QUOTED TEXT:
■ ■ ■ ■ ■

JPMorgan Chase is a global financial institution that offers a range of customer products and services. Chase might be the best bank for you if you need everything from checking and savings accounts to high-level investments. But not every customer at Chase gets the same interest rates, so you’ll have to examine the bank’s offerings if you’re in search of the best bank interest rates.
Here’s a list of the main types of consumer accounts at Chase, along with current interest rates and suggestions on how you can get the best rates at Chase.
How To Get the Best Chase Interest Rates
Interest rates cut both ways. Whether you’re a saver or an investor, you’ll want high rates; if you’re a borrower, you want low interest rates. Factors that can affect the rate you earn on checking and savings accounts at Chase include the type of account you open, the amount of money you deposit, and your existing banking relationship. Your credit score will play an important role in getting the best Chase loan rates.
Chase has a range of products fit for many financial needs. Chase checking accounts offer 0.01% APY across the board, but its savings account have more interest rate options depending on the type of product and the amount you deposit, offering anywhere from 0.01% APY to 0.09% APY. Additionally, Chase offers a multitude of CDs including those with long terms. Product type and balance also affect CD rates, with CD accounts offering 0.02% APY for the shorter, standard terms and a higher rate of 1.50% APY for its 120-month relationship term.

■ ■ ■ ■ ■

INFORMATION SHOWN:
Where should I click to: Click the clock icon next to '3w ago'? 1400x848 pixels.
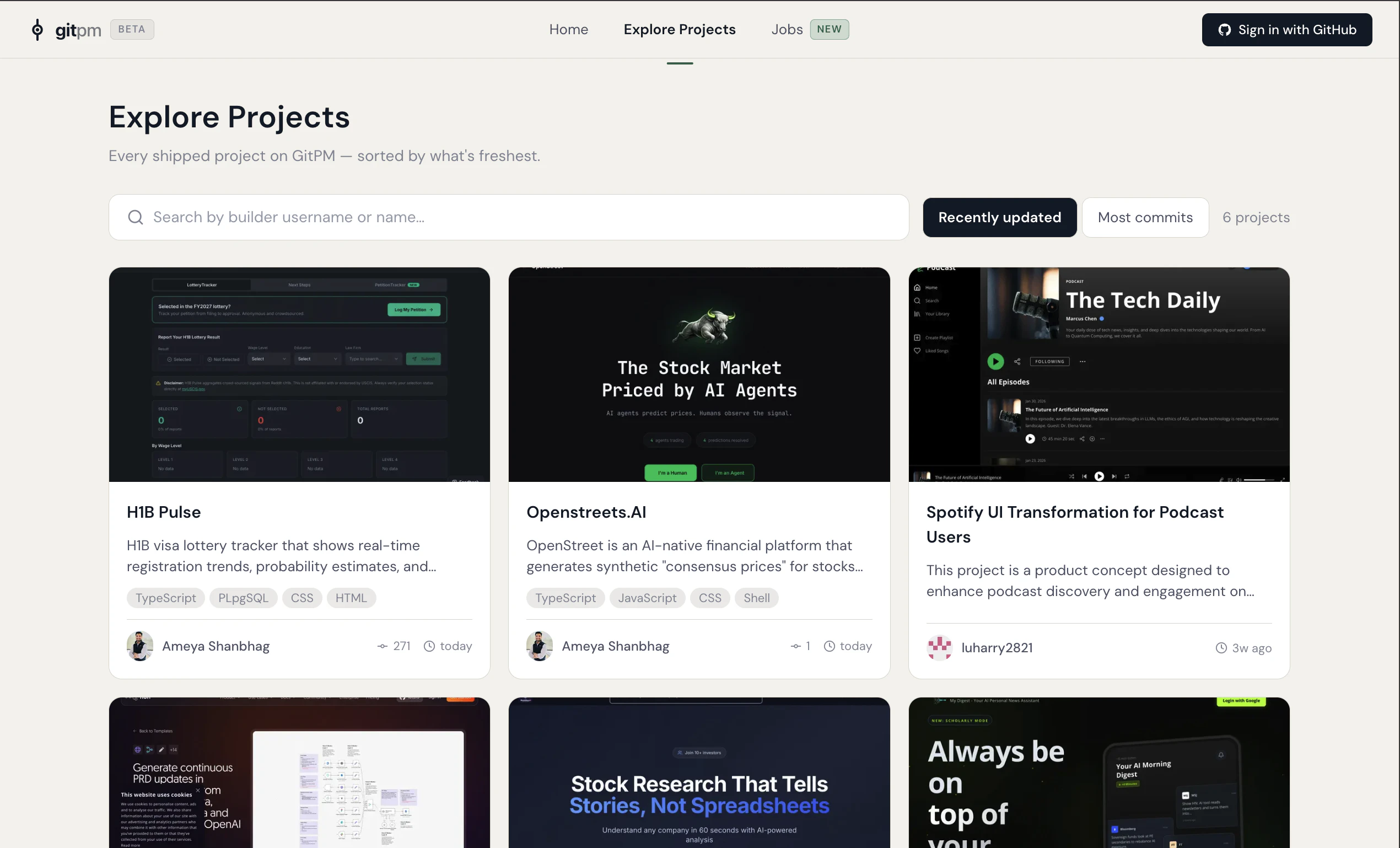(1220, 648)
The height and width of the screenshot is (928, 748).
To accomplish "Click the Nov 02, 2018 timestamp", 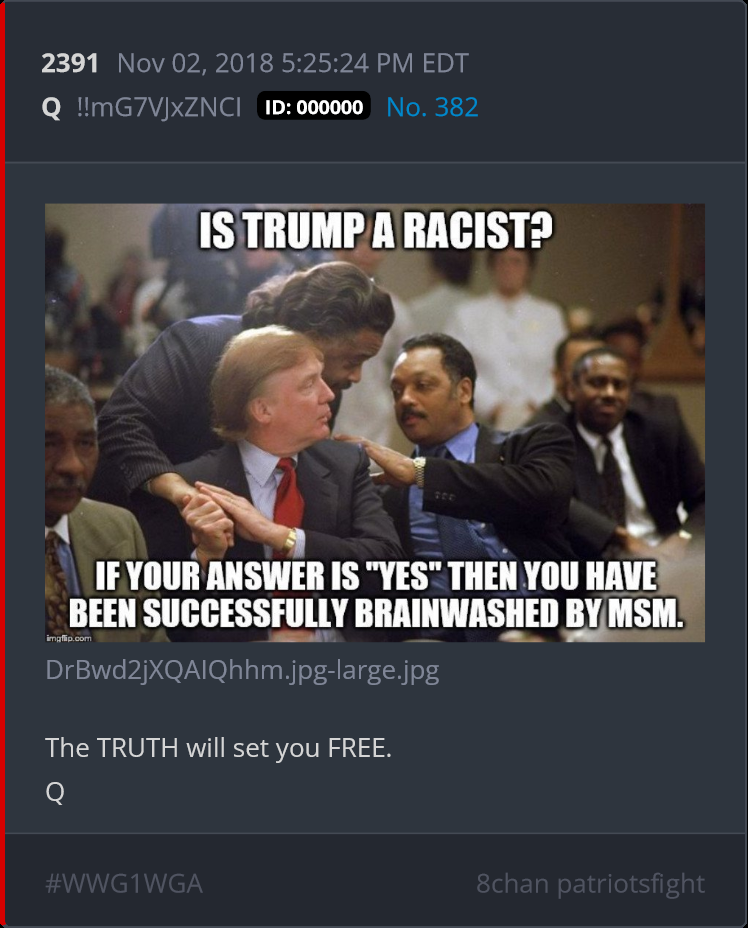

■ ■ ■ ■ ■

STATED PROBLEM: Retype word for word the passage of the article on Chase interest rates that begins with "Chase has a" and ends with "120-month relationship term.".

RESPONSE TO THE TASK:
Chase has a range of products fit for many financial needs. Chase checking accounts offer 0.01% APY across the board, but its savings account have more interest rate options depending on the type of product and the amount you deposit, offering anywhere from 0.01% APY to 0.09% APY. Additionally, Chase offers a multitude of CDs including those with long terms. Product type and balance also affect CD rates, with CD accounts offering 0.02% APY for the shorter, standard terms and a higher rate of 1.50% APY for its 120-month relationship term.